So last fall, when then-Massachusetts Gov. Mitt Romney kicked off his state's universal health care system, CBS News correspondent Kelly Wallace reports, Rhenisch jumped at the chance to become the first enrollee.
"Oh my gosh, I can now not make that the primary anxiety of my life. Will I get sick? Can I get better? Can I go to the doctor?" Rhenisch says.
But signing up people like Rhenisch — who live below the poverty line and get free health care — was easy. A much tougher test is enrolling people with higher incomes who don't have insurance. The more they make, the higher their premium.
Martir Burgos was told her premium would be just $40 a month. She can't afford even that. Bill Walczak, CEO of a community health clinic, says she's not alone.
"They're already taking money that they don't have and trying to spend it on things that they desperately need, like food," Walczak says.
All uninsured residents are required to enroll by July or face tax penalties.
Perhaps the biggest hurdle is changing the culture so that insurance is seen not as a luxury, but as a necessity.
"How do you reach that 24-year-old guy who thinks nothing's going to happen to him and he'd rather buy two six-packs of beer than health insurance," says Grace Moreno.
Despite the challenges, at least 15 other states are following Massachusetts. Two weeks ago, California Gov. Arnold Schwarzenegger proposed his own plan for universal coverage.

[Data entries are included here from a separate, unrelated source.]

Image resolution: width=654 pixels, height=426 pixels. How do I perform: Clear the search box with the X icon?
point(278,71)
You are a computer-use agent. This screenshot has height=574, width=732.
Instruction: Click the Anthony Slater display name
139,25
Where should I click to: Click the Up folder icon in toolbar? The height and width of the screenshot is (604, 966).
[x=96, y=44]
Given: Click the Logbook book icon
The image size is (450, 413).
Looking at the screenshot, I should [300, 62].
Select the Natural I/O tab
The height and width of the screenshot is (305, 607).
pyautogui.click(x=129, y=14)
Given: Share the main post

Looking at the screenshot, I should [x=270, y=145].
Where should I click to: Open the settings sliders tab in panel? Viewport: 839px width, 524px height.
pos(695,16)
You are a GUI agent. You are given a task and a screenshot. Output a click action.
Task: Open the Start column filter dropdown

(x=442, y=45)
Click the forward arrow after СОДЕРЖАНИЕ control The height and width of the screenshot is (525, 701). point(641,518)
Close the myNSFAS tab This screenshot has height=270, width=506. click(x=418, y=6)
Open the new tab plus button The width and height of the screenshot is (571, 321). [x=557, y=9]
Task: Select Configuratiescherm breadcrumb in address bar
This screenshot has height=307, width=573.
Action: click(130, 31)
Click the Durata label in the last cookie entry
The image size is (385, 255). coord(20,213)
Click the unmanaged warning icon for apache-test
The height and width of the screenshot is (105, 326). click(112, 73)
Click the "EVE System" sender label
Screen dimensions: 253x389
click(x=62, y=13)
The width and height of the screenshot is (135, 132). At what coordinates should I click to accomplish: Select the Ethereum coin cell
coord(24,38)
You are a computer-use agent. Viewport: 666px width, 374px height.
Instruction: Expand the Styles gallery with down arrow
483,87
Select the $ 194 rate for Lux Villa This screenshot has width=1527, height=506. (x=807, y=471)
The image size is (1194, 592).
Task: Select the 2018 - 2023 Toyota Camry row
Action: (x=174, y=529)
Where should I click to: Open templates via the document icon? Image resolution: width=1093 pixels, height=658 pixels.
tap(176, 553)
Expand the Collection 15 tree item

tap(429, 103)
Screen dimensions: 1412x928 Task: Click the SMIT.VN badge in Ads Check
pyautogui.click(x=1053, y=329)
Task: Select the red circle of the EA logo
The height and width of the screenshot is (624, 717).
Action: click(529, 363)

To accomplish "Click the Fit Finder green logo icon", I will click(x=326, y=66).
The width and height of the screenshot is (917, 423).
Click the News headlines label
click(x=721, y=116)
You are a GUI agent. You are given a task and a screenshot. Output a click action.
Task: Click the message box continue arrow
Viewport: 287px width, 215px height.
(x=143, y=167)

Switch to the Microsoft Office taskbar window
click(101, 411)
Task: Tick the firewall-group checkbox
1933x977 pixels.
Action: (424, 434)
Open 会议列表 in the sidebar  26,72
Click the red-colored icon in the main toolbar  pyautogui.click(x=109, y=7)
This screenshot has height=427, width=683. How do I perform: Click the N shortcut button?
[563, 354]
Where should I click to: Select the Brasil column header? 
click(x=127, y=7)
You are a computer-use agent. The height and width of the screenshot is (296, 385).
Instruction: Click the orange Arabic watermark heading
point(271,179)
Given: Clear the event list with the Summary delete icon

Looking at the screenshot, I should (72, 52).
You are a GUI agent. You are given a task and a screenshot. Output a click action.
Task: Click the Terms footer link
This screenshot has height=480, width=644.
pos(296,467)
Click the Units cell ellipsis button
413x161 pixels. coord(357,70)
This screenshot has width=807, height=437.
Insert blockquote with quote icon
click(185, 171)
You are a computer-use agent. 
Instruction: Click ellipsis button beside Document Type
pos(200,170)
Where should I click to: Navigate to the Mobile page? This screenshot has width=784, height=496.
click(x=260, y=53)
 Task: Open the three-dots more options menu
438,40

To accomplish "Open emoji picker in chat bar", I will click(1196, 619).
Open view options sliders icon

It's been called bold and ambitious, but is it doable? Massachusetts may have a better chance of success, given the numbers. Less than 400,000 people are uninsured in Massachusetts. In California, that number is 6.5 million — more than Massachusetts' entire population.
The country is watching to see whether this plan could be a prescription for success — or the wrong diagnosis for health care reform.